Almost a third of small and medium businesses (SMBs) in the UAE launched new products and services during the Covid-19 pandemic, a move that helped them to survive the unprecedented effects of the crisis, according to cyber security firm Kaspersky Labs.
The decision-making process to respond to the health crisis was especially complex, as companies had to consider several external factors, including movement restrictions, a lifestyle adapted to the new normal and sanitary requirements, combined with their business capabilities.
“Although some decisions were hard, they were necessary. Now, it is good to know that the overall feeling about the results of the pandemic is somewhat positive across small companies: 56 per cent agree that their business responded well to the global challenge," said Andrey Dankevich, a senior product marketing manager at Moscow-based Kaspersky.
SMBs are similar in terms of size and characteristics to small and medium enterprises but differ by employment, with the former often relying on part-time workers or outsourced staff and the latter employing full-time workers.
But research has indicated that SMBs in the UAE have dealt well with challenges. A report by payment company Visa showed that nearly 97 per cent of UAE SMBs, compared with the global average of 83 per cent, have adopted new forms of digital payment technology by the end of last year.
The government is also extending support to SMEs. The Khalifa Fund for Enterprise Development partnered with UAE telecoms company Etisalat and Microsoft to help Abu Dhabi SMEs fast-track their digital transformation, while Dubai SME, the government agency mandated to develop the sector, supported its members with procurement contracts worth Dh896m in 2020.
The Kaspersky report indicated that the launch of new products and services was an active response from these companies. Almost a fifth of business (18 per cent) entered new sectors. For example, some launched a digital alternative for their physical offerings while restaurants and shops began delivery services to supplement their business.
Almost 58 per cent of those companies polled allowed all or most employees to work remotely amid the pandemic.

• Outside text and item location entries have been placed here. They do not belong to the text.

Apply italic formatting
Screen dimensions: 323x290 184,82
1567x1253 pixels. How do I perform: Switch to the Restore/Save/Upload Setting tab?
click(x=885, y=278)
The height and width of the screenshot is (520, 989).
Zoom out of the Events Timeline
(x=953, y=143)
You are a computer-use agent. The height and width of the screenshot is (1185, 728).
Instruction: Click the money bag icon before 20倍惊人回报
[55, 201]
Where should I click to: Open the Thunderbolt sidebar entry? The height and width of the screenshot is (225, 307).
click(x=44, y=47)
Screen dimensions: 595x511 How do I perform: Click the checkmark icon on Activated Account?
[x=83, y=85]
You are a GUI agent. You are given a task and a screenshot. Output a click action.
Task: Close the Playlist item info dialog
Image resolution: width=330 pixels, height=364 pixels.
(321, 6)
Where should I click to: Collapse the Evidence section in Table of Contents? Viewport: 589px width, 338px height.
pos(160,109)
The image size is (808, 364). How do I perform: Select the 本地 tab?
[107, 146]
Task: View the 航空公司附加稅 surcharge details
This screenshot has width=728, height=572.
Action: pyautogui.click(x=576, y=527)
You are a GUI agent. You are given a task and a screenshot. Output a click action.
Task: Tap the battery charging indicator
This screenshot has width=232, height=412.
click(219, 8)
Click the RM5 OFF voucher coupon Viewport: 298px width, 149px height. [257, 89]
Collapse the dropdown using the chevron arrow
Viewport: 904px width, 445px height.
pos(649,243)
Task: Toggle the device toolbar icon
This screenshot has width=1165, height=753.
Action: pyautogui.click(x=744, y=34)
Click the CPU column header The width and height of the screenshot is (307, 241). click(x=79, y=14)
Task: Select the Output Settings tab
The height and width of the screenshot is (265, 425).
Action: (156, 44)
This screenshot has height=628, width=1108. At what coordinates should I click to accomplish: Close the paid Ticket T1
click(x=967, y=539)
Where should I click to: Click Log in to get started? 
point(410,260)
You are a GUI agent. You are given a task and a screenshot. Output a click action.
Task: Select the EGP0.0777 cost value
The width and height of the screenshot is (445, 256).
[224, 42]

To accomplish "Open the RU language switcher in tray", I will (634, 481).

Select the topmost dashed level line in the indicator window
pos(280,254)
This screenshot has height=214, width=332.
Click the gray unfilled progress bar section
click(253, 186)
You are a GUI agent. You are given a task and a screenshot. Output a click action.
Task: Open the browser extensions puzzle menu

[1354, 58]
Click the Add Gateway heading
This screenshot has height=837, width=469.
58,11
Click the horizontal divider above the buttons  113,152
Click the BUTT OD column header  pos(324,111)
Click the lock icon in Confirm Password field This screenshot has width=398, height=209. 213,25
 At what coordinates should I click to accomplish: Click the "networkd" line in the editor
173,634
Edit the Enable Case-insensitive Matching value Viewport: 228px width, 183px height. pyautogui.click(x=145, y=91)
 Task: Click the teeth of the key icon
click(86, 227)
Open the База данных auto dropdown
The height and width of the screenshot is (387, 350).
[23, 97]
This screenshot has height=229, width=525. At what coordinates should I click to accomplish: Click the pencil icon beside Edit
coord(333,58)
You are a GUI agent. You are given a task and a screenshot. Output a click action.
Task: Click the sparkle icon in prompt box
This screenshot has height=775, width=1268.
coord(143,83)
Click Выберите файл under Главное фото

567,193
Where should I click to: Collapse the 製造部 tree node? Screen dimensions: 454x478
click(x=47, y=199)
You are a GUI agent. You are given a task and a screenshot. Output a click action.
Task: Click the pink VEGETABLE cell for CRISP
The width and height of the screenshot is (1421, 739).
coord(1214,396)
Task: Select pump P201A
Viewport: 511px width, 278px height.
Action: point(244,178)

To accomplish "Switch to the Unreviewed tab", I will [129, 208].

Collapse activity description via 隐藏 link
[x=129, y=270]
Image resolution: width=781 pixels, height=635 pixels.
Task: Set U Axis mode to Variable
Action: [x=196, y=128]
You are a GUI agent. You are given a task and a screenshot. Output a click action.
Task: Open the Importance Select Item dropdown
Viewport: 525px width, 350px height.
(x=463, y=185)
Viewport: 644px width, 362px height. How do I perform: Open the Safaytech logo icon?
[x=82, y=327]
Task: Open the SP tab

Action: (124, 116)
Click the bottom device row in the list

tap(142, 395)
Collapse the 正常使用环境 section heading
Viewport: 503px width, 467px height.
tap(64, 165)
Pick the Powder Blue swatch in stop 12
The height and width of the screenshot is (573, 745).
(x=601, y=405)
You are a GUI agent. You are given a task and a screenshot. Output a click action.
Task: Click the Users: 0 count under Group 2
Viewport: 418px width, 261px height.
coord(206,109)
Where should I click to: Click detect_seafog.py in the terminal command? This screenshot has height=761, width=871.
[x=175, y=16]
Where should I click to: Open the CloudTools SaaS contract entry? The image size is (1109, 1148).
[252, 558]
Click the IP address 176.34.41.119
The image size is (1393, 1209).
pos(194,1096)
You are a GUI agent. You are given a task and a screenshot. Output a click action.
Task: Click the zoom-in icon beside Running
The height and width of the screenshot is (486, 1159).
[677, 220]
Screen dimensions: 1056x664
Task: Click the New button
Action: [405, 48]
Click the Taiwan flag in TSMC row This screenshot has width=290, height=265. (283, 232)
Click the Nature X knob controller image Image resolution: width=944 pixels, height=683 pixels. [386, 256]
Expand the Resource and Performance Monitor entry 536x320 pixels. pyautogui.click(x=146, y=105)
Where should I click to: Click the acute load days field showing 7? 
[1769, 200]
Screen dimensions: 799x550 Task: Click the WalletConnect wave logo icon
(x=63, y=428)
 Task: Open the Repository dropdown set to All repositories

But the majority of decisions taken were aimed at optimising expenses, including budget cuts (46 per cent), reduced pay or working hours (42 per cent) and diverted budgets or halting investment plans (38 per cent).
"The lessons learnt should now help them to better prepare for future challenges, improve the current investment plan and processes, try new things boldly, and become more digital. I also believe that the products and services launched in response, will stay relevant because anti-Covid-19 restrictions are still in place and people continue to follow digital habits picked up during the pandemic," Mr Dankevich said.